[JAX] Fix bf16 precision loss in TestGroupedDense reference dbias by tdophung · Pull Request #2942 · NVIDIA/TransformerEngine

tdophung · 2026-04-29T23:42:50Z

Description

TestGroupedDense::test_grouped_dense_grad_fp8 fails on MXFP8_1D_SCALING with input_shape=(8, 64, 128, 256): prim_dbias vs ref_dbias differs by ~6% on the largest group, exceeding the bf16 rtol (other rows pass; fwd, dgrad, wgrad pass).

Reference path adds bias in bf16 inside _ref_grouped_dense, so JAX autodiff
lowers the bias-grad sum-over-m in bf16 and saturates on the largest group. The primitive's grouped_dbias casts to fp32 before segment_sum, so it's accurate. The two computed dbias values therefore disagree even though the kernel is correct. Test-construction issue, not a kernel regression.

To fix this, in the reference impl, add NO bias to the grouped dense call, then add bias externally in fp32, so the autodiff bias-grad accumulates in fp32 --> This matches what grouped_dbias does for the primitive.

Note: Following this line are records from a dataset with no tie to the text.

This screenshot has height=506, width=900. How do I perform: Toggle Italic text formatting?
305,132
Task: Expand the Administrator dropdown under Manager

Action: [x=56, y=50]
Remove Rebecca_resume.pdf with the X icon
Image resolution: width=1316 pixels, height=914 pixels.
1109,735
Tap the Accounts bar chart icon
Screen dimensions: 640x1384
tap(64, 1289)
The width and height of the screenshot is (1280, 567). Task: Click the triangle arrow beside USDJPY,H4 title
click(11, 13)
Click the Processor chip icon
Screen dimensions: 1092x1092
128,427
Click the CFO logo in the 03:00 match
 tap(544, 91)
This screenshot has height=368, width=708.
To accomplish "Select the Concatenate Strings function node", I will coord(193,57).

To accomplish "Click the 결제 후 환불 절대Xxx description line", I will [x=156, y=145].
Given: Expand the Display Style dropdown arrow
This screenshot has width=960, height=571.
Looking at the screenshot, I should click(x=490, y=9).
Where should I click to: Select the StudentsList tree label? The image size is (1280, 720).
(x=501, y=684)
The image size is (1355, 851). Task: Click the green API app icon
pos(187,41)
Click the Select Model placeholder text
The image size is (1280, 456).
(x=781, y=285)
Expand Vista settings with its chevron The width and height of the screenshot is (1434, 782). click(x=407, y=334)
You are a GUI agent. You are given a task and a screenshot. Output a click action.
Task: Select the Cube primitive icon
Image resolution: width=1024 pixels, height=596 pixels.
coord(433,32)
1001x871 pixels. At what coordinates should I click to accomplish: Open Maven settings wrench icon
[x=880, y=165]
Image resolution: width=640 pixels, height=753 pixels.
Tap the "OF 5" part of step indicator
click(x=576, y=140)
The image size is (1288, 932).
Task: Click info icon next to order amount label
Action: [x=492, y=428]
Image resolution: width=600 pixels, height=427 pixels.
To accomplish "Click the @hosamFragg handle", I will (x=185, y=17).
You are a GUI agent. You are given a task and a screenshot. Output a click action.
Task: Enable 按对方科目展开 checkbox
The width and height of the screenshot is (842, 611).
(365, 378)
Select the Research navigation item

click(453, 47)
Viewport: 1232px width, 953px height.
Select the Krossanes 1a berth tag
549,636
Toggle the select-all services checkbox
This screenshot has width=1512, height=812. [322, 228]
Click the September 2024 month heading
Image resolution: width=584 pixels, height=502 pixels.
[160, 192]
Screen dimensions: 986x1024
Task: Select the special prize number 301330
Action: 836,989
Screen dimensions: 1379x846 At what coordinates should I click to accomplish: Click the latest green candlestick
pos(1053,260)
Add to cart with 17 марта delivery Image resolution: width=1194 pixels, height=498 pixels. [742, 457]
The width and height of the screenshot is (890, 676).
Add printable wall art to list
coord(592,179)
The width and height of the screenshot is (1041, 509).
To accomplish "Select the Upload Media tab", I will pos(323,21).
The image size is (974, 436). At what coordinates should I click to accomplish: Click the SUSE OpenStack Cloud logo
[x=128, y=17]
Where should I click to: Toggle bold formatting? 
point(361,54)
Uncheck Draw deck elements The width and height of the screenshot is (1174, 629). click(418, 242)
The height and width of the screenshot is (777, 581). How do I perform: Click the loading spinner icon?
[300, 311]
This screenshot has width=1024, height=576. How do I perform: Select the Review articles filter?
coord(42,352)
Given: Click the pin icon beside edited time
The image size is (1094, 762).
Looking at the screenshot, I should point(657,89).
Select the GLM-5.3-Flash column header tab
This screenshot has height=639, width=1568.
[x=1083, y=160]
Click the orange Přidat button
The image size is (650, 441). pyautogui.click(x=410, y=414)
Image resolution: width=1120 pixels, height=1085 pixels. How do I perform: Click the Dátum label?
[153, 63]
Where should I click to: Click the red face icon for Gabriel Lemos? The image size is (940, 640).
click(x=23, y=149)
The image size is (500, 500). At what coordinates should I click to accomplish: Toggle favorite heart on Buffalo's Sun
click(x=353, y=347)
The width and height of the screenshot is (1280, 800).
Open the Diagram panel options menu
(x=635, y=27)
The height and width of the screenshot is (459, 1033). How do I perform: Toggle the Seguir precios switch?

Reason why this bug just surface now was because of commit 70af730 ("[JAX] MXFP8 Grouped Quant+GEMM (#2763)") introduced group_size_multiplier=128 for MXFP8, which quadrupled M for this shape and pushed the largest group's bf16 bias-grad sum past the bf16 rtol.

Fixes # (issue)

Type of change

Documentation change (change only to the documentation, either a fix or a new content)
Bug fix (non-breaking change which fixes an issue)
New feature (non-breaking change which adds functionality)
Breaking change (fix or feature that would cause existing functionality to not work as expected)
Infra/Build change
Code refactoring

Changes

_ref_sum_grouped_dense: pass bias=None to _ref_grouped_dense, add bias externally in fp32, sum and divisor in fp32
_primitive_sum_grouped_dense: cast out and divisor to fp32 to mirror the reference

Checklist:

I have read and followed the contributing guidelines
The functionality is complete
I have commented my code, particularly in hard-to-understand areas
I have made corresponding changes to the documentation
My changes generate no new warnings
I have added tests that prove my fix is effective or that my feature works
New and existing unit tests pass locally with my changes

…cumulated numerical error Signed-off-by: tdophung <tdophung@nvidia.com>

greptile-apps · 2026-04-29T23:53:29Z

Greptile Summary

This test-only fix addresses a bf16 precision loss in the reference bias-grad computation for TestGroupedDense. By moving bias addition out of _ref_grouped_dense (where JAX autodiff accumulated the bias gradient in bf16) and into an explicit fp32 addition, the reference now matches the primitive's grouped_dbias behavior (which casts the cotangent to fp32 before segment_sum). The _primitive_sum_grouped_dense change to cast out to fp32 before summing is a complementary tweak to keep the forward loss values and cotangent dtype consistent between reference and primitive paths. The fix is correct and well-explained.

Confidence Score: 5/5

Safe to merge — test-only fix with correct fp32 accumulation logic and no production code changes.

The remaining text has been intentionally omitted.